SOURCE RECORDS:
[Start of section]
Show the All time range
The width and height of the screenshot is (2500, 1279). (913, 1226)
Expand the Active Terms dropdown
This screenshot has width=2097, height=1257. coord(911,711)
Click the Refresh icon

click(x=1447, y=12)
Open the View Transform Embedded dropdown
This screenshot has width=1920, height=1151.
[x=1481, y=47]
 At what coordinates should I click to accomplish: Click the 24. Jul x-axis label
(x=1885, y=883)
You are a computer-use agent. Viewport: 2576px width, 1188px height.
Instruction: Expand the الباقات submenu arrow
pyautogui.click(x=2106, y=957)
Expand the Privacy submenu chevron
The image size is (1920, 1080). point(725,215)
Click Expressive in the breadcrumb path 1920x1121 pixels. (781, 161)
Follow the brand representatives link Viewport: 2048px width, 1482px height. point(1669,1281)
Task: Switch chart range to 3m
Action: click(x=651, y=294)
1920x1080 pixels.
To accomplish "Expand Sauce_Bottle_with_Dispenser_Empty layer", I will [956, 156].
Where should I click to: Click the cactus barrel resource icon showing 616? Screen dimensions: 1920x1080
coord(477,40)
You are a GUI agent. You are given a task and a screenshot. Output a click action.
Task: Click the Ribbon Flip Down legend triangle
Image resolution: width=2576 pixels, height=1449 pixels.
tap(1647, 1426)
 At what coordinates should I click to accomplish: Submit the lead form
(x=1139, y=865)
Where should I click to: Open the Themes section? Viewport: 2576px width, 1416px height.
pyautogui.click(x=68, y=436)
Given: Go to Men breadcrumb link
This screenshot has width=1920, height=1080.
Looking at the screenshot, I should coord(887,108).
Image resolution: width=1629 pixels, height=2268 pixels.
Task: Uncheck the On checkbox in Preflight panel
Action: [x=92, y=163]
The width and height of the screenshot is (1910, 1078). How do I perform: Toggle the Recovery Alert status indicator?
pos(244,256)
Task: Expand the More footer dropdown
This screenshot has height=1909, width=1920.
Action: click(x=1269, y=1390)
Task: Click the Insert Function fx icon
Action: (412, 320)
[End of section]
EXERCISE INSTRUCTIONS:
State how many lines in the listing above contain "agent". Offer nothing besides that number.

RESPONSE FOR THIS EXERCISE:
2